Wednesday, October 11, 2017

Flying Geese

Quilting away here, mixed with homeschooling, doctor visits, vet visits, and house cleaning. It's been a busy time but I did happen to complete a quilt in the mess of things. Oh... if I could only quilt and go on hikes for just 1 week and not have to leave my house. That would be heaven. I'll try this week and let you know how that one went. In the meantime check out this 

beautiful flying geese quilt

It has stitch in the ditch, feathered wreaths, echoing, feathers, crosshatching, and swirls.

Above is a picture of the Back 
Here is the Front
A beautiful flying geese quilt with a large border gives me a ton of room for Free Motion Quilting.

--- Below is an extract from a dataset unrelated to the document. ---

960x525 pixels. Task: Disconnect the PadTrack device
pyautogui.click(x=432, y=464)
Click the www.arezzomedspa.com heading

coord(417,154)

This quilt measures 52" x 52" so it small enough to baste it all around the outer edges of the quilt. Above you can see a straight basting stitch. This is the top and bottom of the quilt. Below you can see a zigzag basting stitch this is the sides of the quilt. This helps tuck down any fullness. When basting you want to make sure your quilt is straight. Usually, you can determine this by the inner borders and how far away it is from the edge and center of the quilt. Always remember that as you quilt the fabric will tighten up. So having a slight puff is okay. By following and measuring your borders all the way down your quilt will also help to make sure your quilt is straight. 

Once the quilt has been basted all around, trimming off the excess batting will help as you roll your quilt back and forth. I like to leave an inch or so just in case. This method means that you will only use 2 leaders to hold your quilt instead of 3. It is a Float and Baste method, which means before you begin quilting your quilt has been completely basted to your backing.

Ready to quilt.

A few tools for the job.
Purple Disappearing Marker
Straight edge ruler
2 inch Circle ruler for the feathered wreaths
and always a Clover stitch picker
Thread - So Fine 402
Batting - Hobbs 80/20

 I started off with SID, echo work then the feathered wreaths. 
They were my favorite parts of the quilt.
The center is done.

I pulled in 4 feathers from each borders edge.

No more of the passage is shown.